» What to work on:
Copy out the rows from the line containing "The height and" through the end of the rows, without the pictures.

» Data section:
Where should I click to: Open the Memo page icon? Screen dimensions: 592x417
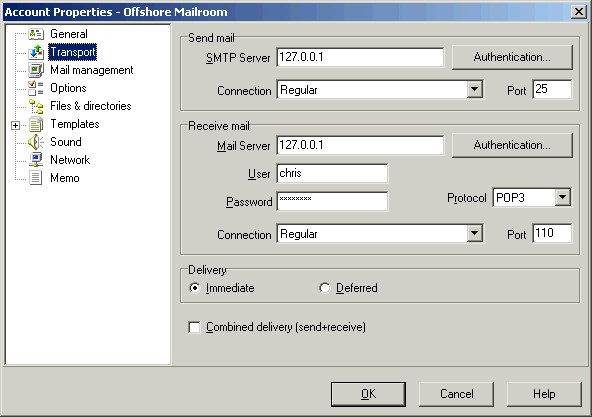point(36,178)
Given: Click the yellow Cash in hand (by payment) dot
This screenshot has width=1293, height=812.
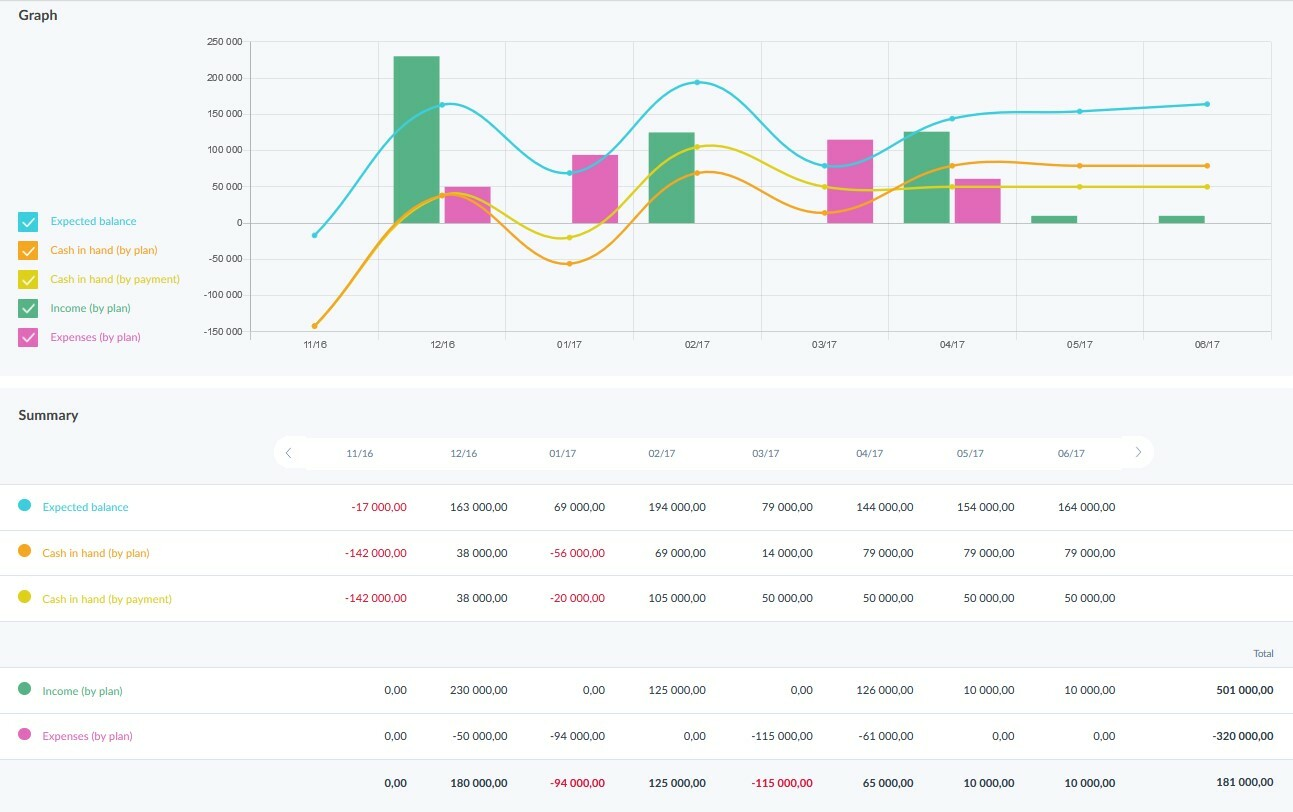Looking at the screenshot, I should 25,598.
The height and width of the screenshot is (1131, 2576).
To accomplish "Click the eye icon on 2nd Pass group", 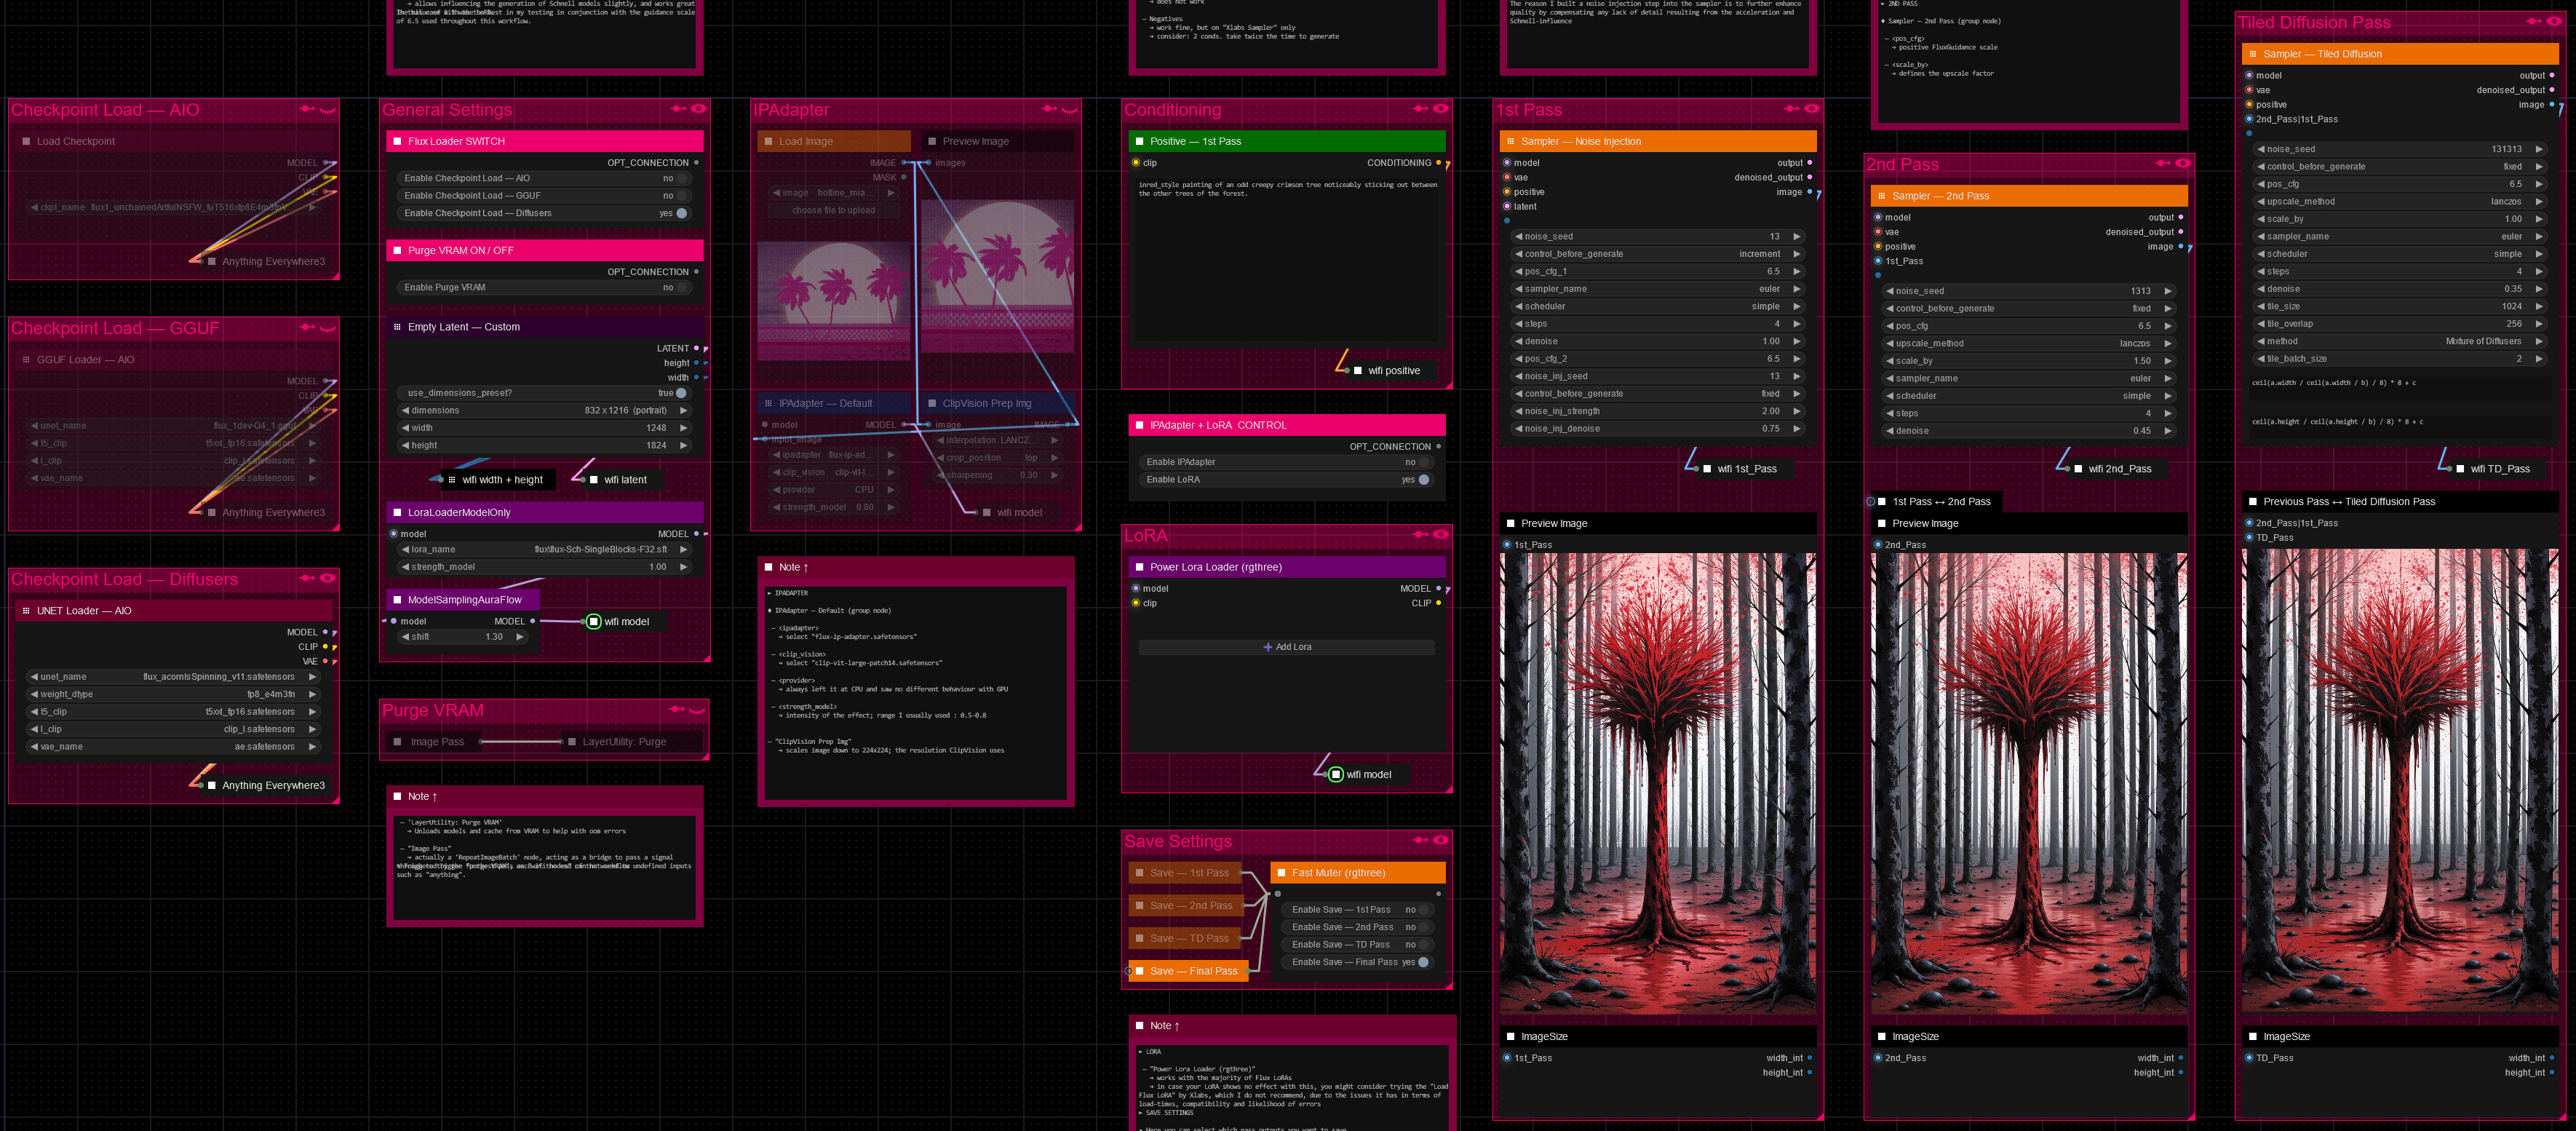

» Output:
The height and width of the screenshot is (1131, 2576).
To accomplish "Click the eye icon on 2nd Pass group", 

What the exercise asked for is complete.